• **Extracted text**:
*** Begin section ***

2. The nanostructure according to claim 1, wherein each structure
is a quantum dot.
3. The nanostructure according to claim 1, wherein each structure
is an atomic line.
4. The nanostructure according to claim 1, wherein each structure
is an atomic segment.
5. The nanostructure according to claim 1, wherein the metal
deposit has a thickness ranging from one to five atomic
monolayers.
6. The nanostructure according to claim 1, wherein the structure(s)
consist(s) of silicon.
7. The nanostructure according to claim 1, wherein the structure(s)
consist(s) of carbon.
8. The nanostructure according to claim 1, wherein the silicon
carbide has a cubic structure.
9. The nanostructure according to claim 8, wherein the surface is a
surface of the cubic silicon carbide substrate.
10. The nanostructure according to claim 1, wherein the metal is
selected from metals, for which the d band is full, alkaline
metals, transition metals, alkaline earth metals and rare
earths.
11. The nanostructure according to claim 10, wherein the metal is
silver.
12. A method for making a nanostructure having negative
differential resistance, this method being characterized in that it
comprises the following steps: at least one structure or at least
one plurality of said at least one structure, are formed at the
surface of a silicon carbide substrate, the structure being
selected from quantum dots, atomic segments, atomic lines and
clusters, and a metal is deposited on said surface, until this
metal covers at least the structure or at least the plurality of
said at least one structure, or of the combination of two or more
of these structures.
13. The method according to claim 12, wherein each structure is a
quantum dot.
14. The method according to claim 12, wherein each structure is an
atomic line.
15. The method according to claim 12, wherein each structure is an
atomic segment.
16. The method according to claim 12, wherein the thickness of the
deposited metal represents one to five atomic monolayers of this
metal.
17. The method according to claim 12, wherein the structure(s)
consist(s) of silicon.
18. The method according to claim 12, wherein the structure(s)
consist(s) of carbon.
19. The method according to claim 12, wherein the silicon carbide
has a cubic structure.
20. The method according to claim 19, wherein the surface is a
surface of the cubic silicon carbide substrate.
21. The method according to claim 12, wherein the metal is selected
from metals for which the d band is full, alkaline metals,
transition metals, alkaline earth metals, and rare earths.
22. The method according to claim 21, wherein the metal is silver.
Description
TECHNICAL FIELD
[0001] The present invention relates to nanostructures with
negative differential resistance (NDR) and to a method for making
these nanostructures.
[0002] The invention notably applies to the field of
nanoelectronics. In particular it allows structures behaving like
one-dimensional Esaki diodes, to be obtained at an atomic
scale.
STATE OF THE PRIOR ART
[0003] Conventional tunnel diodes, or Esaki diodes, generally
consist of a semiconducting material of type p, depleted in
electrons, and of a semiconducting material of type n, enriched in
electrons. A space-charge region called SCR occurs at the junction
between both of these materials.

*** End section ***

• **Directions**:
(1) Answer the following questions using the patent text on nanostructures with negative differential resistance:
(a) Which metal does claim 11 specify?
(b) What thickness range does claim 5 give for the metal deposit?
(c) According to paragraph [0003], what two materials do conventional Esaki diodes generally consist of?
(2) Summarize the patent text on nanostructures with negative differential resistance in two sentences.
(3) Proceed with the patent text on nanostructures with negative differential resistance, picking up from the point where it stops.

• **Supplied data**:
*** Begin section ***

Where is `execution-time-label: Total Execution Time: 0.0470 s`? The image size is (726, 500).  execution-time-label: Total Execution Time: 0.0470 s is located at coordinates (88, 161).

*** End section ***

• **Responses**:
(1)
(a) Silver.
(b) One to five atomic monolayers.
(c) A p-type semiconducting material depleted in electrons and an n-type semiconducting material enriched in electrons.

(2) The claims cover nanostructures with negative differential resistance and a method for making one, in which structures such as quantum dots, atomic segments, atomic lines or clusters are formed at the surface of a silicon carbide substrate and then covered by a deposited metal, with silver named as one choice. The description places the invention in nanoelectronics, where it allows structures behaving like one-dimensional Esaki diodes to be obtained at an atomic scale, and it explains that conventional Esaki diodes consist of p-type and n-type semiconducting materials with a space-charge region at their junction.

(3)
[0004] In order to obtain a tunnel effect, it is recognized that
the following conditions have to be met : (a) the Fermi level
should be located in the valency band on the p side and in the
conduction band on the n side, (b) the thickness of the SCR should
be sufficiently small so that the crossing probability by the
tunnel effect is sufficient, and (c) at the same energy, electrons
and holes must be available in the conduction band and in the
valency band, respectively.
[0005] Esaki diodes thus have negative differential resistance or
NDR: over a certain range of the I (V) characteristic, a
current-reducing effect is observed thereon upon increasing the
voltage.
[0006] A tunnel diode may be prepared by forming a heterostructure
with two layers, for example from semiconducting compounds III-V.
These compounds may be for example selected from GaAs, GaP, GaN and
GaAlAs.
[0007] On the topic of tunnel diodes, reference may be made to the
following document: [0008] [1] Leo Esaki, Physical Review 109, 603
(1958).
[0009] Moreover, reference will be made to the following document:
[0010] [2] Lyo and Avouris, Science 245, 1369 (1989).
[0011] This document [2] discloses structures consisting of sites
which are localized on a particular surface. These sites are formed
by means of the tip of a tunnel effect microscope and they have an
NDR. The particular surface used is prepared by exposing a (111)
surface of silicon to decaborane, at a temperature above
500.degree. C. This surface is then treated by heat annealing.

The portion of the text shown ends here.